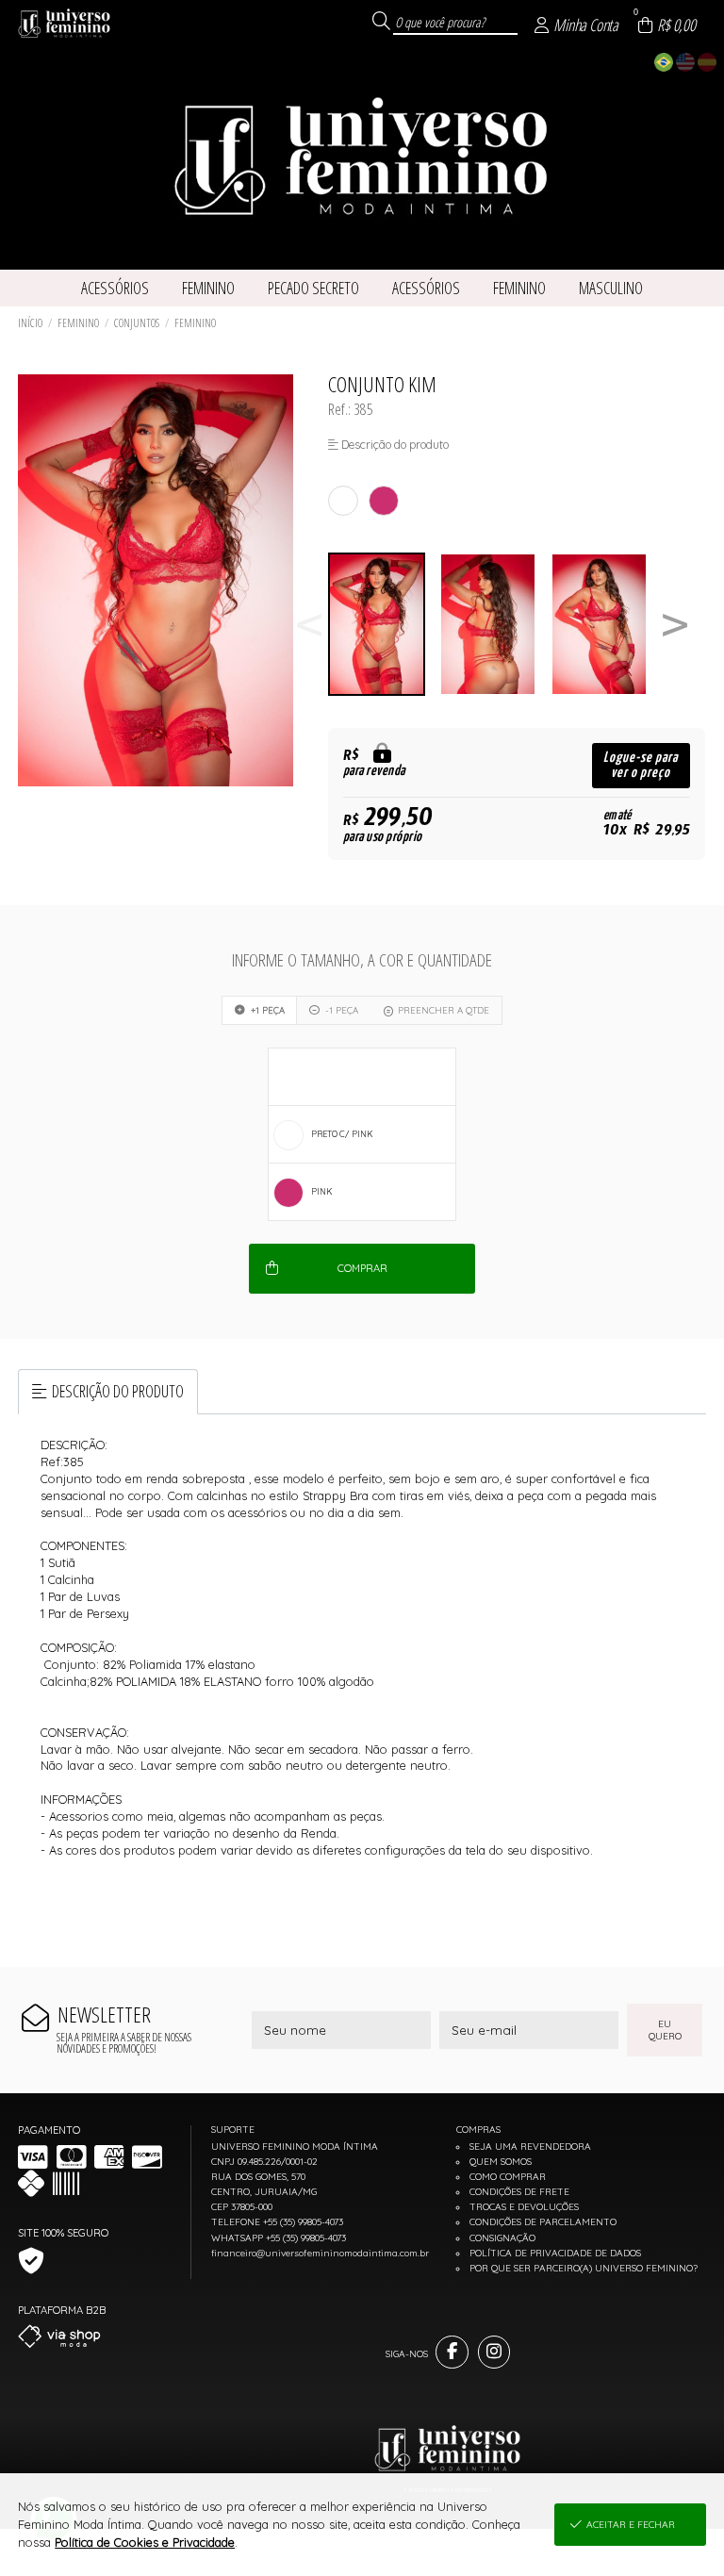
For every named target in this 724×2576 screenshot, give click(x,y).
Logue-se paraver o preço (640, 765)
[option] (383, 625)
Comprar (362, 1268)
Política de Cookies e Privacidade (145, 2542)
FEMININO (78, 323)
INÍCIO (30, 323)
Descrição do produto (118, 1390)
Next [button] (675, 625)
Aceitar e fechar (630, 2524)
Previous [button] (309, 625)
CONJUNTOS (136, 323)
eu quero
━━━━━━━━━━━━━━━━━━━━
» **Your task**:
Any picture in the material is to be dropped; the rest is repeated exactly.

» **Exercise solution**:
For every named target in this 724×2576 screenshot, give click(x,y).
Logue-se paraver o preço (640, 765)
[option] (383, 625)
Comprar (362, 1268)
Política de Cookies e Privacidade (145, 2542)
FEMININO (78, 323)
INÍCIO (30, 323)
Descrição do produto (118, 1390)
Next [button] (675, 625)
Aceitar e fechar (630, 2524)
Previous [button] (309, 625)
CONJUNTOS (136, 323)
eu quero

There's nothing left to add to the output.